§ ZU LESENDER AUSZUG:
□ □ □ □ □ □ □
Die EU schafft das digitale Copyright

Nach informeller Einigung bleibt Urheberrechtsreform umstritten

Leistungsschutzrecht - Auch nach der informellen Einigung bleibt die Urheberrechtsreform hoch umstritten

Brüssel Die EU passt das Urheberrecht an das Internetzeitalter an. Nach langen Verhandlungen einigten sich das Europaparlament und die Mitgliedstaaten auf die Reform. Die bisherigen Regeln waren 20 Jahre alt. Dadurch waren Geschäftsmodelle, die das Internet digitalen Plattformen bietet, nicht abgedeckt. Der Kompromiss bleibt hoch umstritten.

Frage: Was wurde beschlossen?

Antwort: Im Grunde wurde ein digitales Copyright beschlossen. Digitale Plattformen wie Google müssen künftig den Urhebern, also Journalisten, Künstlern, Musikern und Filmern, Geld dafür bezahlen, wenn sie Nutzern auf ihren Seiten Zugang gewähren.

Frage: Was ändert sich bei Zeitungsartikeln im Netz?

Antwort: Bislang stellen Google News und andere Sammler im Netz journalistische Erzeugnisse Nutzern zur Verfügung, ohne dafür Geld zu bezahlen. Künftig sollen sie dies nur tun dürfen, wenn sie vorher die Zustimmung der Verlage eingeholt haben. Die Verlage bekommen mit diesem Leistungsschutzrecht erstmals im EU-Binnenmarkt von 500 Millionen Verbrauchern die rechtliche Basis, um mit den Giganten des Internetzeitalters auf Augenhöhe über eine angemessene Bezahlung zu verhandeln.

Frage: Was ändert sich bei Musik und Videos im Netz?

Antwort: Bislang stellen Youtube und Co urheberrechtlich geschützte Musik und andere Werke von Kreativen gratis im Netz zur Verfügung. Sie haben keinen Anreiz, mit den Inhabern der Rechte Lizenzvereinbarungen zu schließen. Der Grund ist: Sie können für die Inhalte nicht haftbar gemacht werden. Nur wenn ein Rechteinhaber klagt, müssen sie die Inhalte entfernen. Das ändert sich nun: Die Plattformen können künftig dafür zur Rechenschaft gezogen werden, wenn sie den Zugang zu urheberrechtlich geschützten Werken schaffen. Der Nutzer bleibt wie bisher unbehelligt.
□ □ □ □ □ □ □
Datensätze aus einer Datenquelle
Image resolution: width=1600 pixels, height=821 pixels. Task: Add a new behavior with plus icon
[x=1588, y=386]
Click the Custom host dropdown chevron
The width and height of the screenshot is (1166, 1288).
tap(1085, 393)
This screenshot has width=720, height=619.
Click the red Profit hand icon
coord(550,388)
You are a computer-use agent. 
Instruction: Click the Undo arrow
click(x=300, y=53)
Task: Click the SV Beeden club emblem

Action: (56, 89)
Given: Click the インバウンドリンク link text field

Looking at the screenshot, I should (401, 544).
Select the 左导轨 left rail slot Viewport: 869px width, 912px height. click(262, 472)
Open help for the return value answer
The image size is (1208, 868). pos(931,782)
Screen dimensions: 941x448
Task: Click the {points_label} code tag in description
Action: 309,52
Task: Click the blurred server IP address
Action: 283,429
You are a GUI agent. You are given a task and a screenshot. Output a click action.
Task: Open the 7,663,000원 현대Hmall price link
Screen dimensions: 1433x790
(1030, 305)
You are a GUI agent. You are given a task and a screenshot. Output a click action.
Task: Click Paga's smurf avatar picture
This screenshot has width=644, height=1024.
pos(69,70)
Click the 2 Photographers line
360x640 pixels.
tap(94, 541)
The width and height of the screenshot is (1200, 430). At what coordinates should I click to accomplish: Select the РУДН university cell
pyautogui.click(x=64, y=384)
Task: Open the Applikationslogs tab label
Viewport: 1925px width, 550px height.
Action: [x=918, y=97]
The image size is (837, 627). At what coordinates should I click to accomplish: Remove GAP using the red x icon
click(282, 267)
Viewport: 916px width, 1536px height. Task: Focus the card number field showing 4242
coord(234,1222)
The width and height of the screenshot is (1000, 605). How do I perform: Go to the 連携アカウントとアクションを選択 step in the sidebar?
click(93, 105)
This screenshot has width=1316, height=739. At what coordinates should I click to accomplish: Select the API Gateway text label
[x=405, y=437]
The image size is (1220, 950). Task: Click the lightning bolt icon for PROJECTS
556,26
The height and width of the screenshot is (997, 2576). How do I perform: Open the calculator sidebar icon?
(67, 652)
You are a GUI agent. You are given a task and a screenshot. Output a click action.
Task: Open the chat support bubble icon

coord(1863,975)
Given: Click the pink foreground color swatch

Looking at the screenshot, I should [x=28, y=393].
□ □ □ □ □ □ □
§ ZU BEARBEITENDE AUFGABEN:
**A.** Geben Sie den Abschnitt aus dem Text zur Urheberrechtsreform beginnend bei „Frage: Was wurde“ und endend bei „Bezahlung zu verhandeln.“ erneut wieder, und tauschen Sie dabei „Verlage“ gegen „Presseverlage“ aus.
**B.** Reproduzieren Sie aus den Datensätzen unverändert die Zeilen beginnend bei der Zeile, die „You are a computer-use agent.“ enthält, und endend bei der Zeile, die „Looking at the screenshot, I should (401, 544).“ enthält, beide einschließlich.

§ ERGEBNISSE IN REIHENFOLGE:
**A.**
Frage: Was wurde beschlossen?

Antwort: Im Grunde wurde ein digitales Copyright beschlossen. Digitale Plattformen wie Google müssen künftig den Urhebern, also Journalisten, Künstlern, Musikern und Filmern, Geld dafür bezahlen, wenn sie Nutzern auf ihren Seiten Zugang gewähren.

Frage: Was ändert sich bei Zeitungsartikeln im Netz?

Antwort: Bislang stellen Google News und andere Sammler im Netz journalistische Erzeugnisse Nutzern zur Verfügung, ohne dafür Geld zu bezahlen. Künftig sollen sie dies nur tun dürfen, wenn sie vorher die Zustimmung der Presseverlage eingeholt haben. Die Presseverlage bekommen mit diesem Leistungsschutzrecht erstmals im EU-Binnenmarkt von 500 Millionen Verbrauchern die rechtliche Basis, um mit den Giganten des Internetzeitalters auf Augenhöhe über eine angemessene Bezahlung zu verhandeln.

**B.**
You are a computer-use agent. 
Instruction: Click the Undo arrow
click(x=300, y=53)
Task: Click the SV Beeden club emblem

Action: (56, 89)
Given: Click the インバウンドリンク link text field

Looking at the screenshot, I should (401, 544).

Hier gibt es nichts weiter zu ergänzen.